Cargo market puts pressure on Asian carriers
Asian airlines face mixed fortunes this year, with continued growth in the number of passengers but pressure on cargo yields and rates despite a possible resurgence in volumes, the head of Asia's regional airline body said on Tuesday.
Andrew Herdman, the director general of the Association of Asia Pacific Airlines (AAPA), said there were signs at the end of last year that the fall in freight tonnage had bottomed out.
"But even if we see a pickup in cargo volumes, there is not going to be a sharp rebound in rates" because of overcapacity in the airfreight industry, Herdman said on the sidelines of the Greener Skies aviation conference.
He said it was difficult to assess the outlook because data was skewed by the Lunar New Year, but he thought the increase in passengers seen last year would continue.
AAPA figures show 25 Asia-Pacific airlines carried 206.9 million passengers last year, up 7 per cent from 2011. They include association members Cathay Pacific Airways, China Airlines and Eva Airways.
Herdman said the challenge facing airlines was surplus capacity in the air cargo market, especially those flying dedicated freighters.
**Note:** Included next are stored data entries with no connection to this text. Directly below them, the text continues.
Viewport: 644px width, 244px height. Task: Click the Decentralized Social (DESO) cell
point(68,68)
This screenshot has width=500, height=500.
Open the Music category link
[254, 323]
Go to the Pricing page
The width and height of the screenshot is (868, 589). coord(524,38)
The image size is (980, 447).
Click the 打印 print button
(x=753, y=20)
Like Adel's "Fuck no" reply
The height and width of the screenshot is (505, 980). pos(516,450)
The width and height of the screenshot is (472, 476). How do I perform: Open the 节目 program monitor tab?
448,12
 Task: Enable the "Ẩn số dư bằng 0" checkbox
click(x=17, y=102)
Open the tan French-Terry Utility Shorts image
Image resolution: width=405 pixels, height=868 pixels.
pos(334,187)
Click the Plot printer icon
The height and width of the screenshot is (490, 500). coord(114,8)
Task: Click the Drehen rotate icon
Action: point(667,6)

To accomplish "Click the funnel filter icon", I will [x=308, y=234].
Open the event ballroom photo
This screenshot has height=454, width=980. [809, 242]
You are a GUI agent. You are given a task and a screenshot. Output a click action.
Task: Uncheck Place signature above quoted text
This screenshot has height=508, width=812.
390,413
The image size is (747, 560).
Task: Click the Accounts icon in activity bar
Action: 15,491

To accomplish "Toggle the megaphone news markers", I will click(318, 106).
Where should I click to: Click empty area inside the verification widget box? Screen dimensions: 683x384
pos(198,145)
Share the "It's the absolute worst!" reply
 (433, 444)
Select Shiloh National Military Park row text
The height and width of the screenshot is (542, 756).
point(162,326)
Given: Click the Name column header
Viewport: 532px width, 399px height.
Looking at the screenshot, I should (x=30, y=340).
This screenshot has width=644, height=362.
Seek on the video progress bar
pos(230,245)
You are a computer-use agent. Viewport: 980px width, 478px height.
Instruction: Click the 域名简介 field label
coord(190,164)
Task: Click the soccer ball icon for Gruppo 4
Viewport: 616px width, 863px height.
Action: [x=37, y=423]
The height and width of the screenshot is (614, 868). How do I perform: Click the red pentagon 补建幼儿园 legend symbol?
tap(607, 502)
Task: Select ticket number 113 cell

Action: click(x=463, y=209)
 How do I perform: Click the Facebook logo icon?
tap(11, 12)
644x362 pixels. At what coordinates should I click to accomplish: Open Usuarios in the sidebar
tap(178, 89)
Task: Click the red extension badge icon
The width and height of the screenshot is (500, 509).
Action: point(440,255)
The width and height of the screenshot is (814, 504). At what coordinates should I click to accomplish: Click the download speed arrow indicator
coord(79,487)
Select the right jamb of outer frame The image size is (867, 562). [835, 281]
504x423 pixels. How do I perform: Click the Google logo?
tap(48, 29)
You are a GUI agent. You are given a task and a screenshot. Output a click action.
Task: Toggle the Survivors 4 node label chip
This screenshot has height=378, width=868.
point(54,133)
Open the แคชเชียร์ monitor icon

This overcapacity was caused by falling demand due to declining world trade because of Western economic worries, a shift to ocean cargo and the delivery of new freighters.
Herdman said Asia accounted for 40 per cent of international cargo traffic, "far ahead of the US or Europe", while freight contributed 20 per cent of Asian airlines' revenues on average.
AAPA data showed Asia-Pacific carriers saw cargo volumes fall 3.4 per cent last year to the same level as in 2007. In response, airlines were "retiring freighters" and "resting freighters", Herdman said.
He added that the market for converting older passenger aircraft to freighters had "dried up" in the face of a slump in demand for aircraft and high oil prices, while the value of these older aircraft had dropped.
Cathay Pacific has parked or scrapped five of its older Boeing 747-400 freighters.
Herdman agreed with other airline executives that cargo airlines flying older fuel-guzzling freighters could pull out of the air cargo market in the face of weak demand and higher fuel and operating costs.